Assignee: Energy & Propulsion Systems LLC (Valencia, CA)
U.S. Patent Documents:
406,068 ~ Jul., 1889 ~ Tesla ~ 310/178
645,943 ~ Mar., 1900 ~ Dalen, et al. ~ 310/178
3,185,877 ~ May., 1965 ~ Sears ~ 310/178
3,465,187 ~ Sep., 1969 ~ Breaux ~ 310/178
5,241,232 ~ Aug., 1993 ~ Reed ~ 310/178
5,278,470 ~ Jan., 1994 ~ Neag ~ 310/178
5,977,684 ~ Nov., 1999 ~ Lin ~ 310/178
6,051,905 ~ Apr., 2000 ~ Clark ~ 310/178
Foreign Patent Documents:
2,094,066 ~ Sep., 1982 ~ GB
2000-324,786 ~ Nov., 2000 ~ JP
2001-286,117 ~ Oct., 2001 ~ JP
2003-47,226 ~ Feb., 2004 ~ JP
Primary Examiner: Mullins; Burton ~ Attorney, Agent or Firm: Our Pal LLC
FIELD OF THE INVENTION
This invention relates generally to the field of direct current electrical motors and generators that operate without the need for commutation and/or rectification, and more particularly to multi-rotor homopolar machines which derive their emf (electromotive force) from co-rotational magnets and metallic disk embodiment.
Back in 1831, Michael Faraday discovered that a cylindrical magnet suspended by a string and touching a mercury bath at the bottom could generate electricity while spinning along its axis if a second electrical contact was made at the periphery of the midpoint of the magnet. His experiment was a one-piece homopolar machine since the magnet and conductor were joined together. Such Faraday generators have also been called acyclic, unipolar or homopolar generators because no commutation or alternating of the magnetic poles is necessary for this machine in order to generate electricity.
The type of electrical output is most often direct current (DC) unless specific means are designed to provide an interruption of radial conduction and thus simulate alternating current (AC). Historically, DC was championed by Thomas Edison during the early part of the 20th century while at the same time AC was championed by Nikola Tesla and George Westinghouse. In the future, DC will be coming back into style with the emergence of ambient temperature superconductive cables. Therefore, highly efficient homopolar generators will be in demand to meet the future market demand for DC electricity.

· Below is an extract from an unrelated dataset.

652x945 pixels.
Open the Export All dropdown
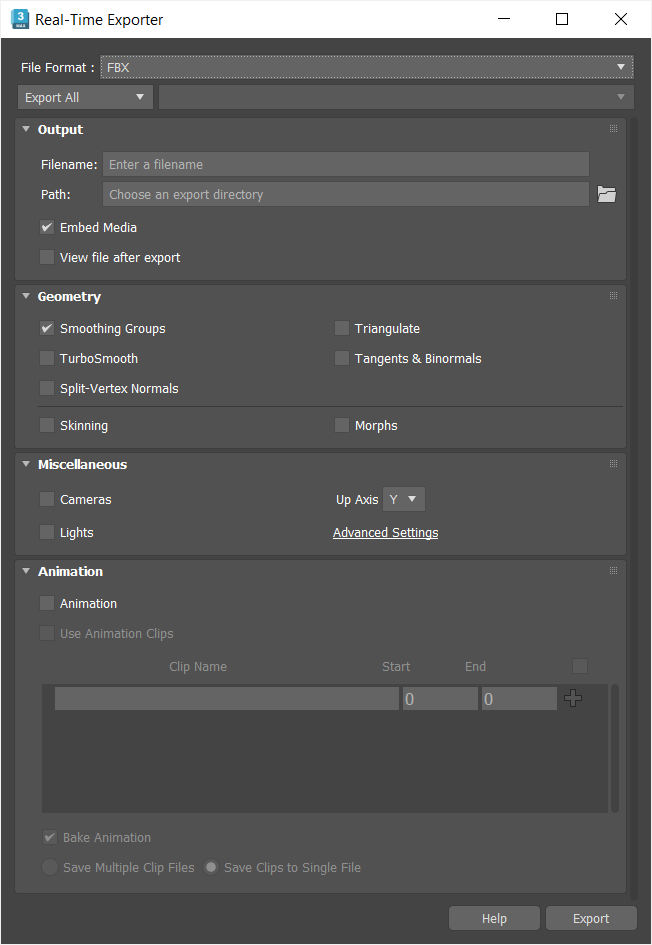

Homopolar generators usually have a single disk or drum rotating in a stationary magnetic field with sliding contacts. The sliding contacts often present high resistance however. The construction and operation of homopolar machines for electric propulsion of marine vessels or railguns for example is already well known. Such machines include motors and generators wherein electrical current flows through a conductor situated in a magnetic field during rotation of the machine rotor.
In the case of a homopolar motor, the current will develop a J.times.B force perpendicular to the direction of its flow through the conductor and that of the magnetic field. In the case of a homopolar generator, a voltage dependent on the rotational speed, magnetic field, and radius, is induced in a conductor moving within the magnetic field. When current is drawn from the homopolar generator, it also develops a J.times.B force for the same reason as with the motor but is referred to as back torque or armature reaction. General reference information including basic principles used to reduce back torque can be found in The Homopolar Handbook by Thomas Valone (ISBN 0-9641070-1-5).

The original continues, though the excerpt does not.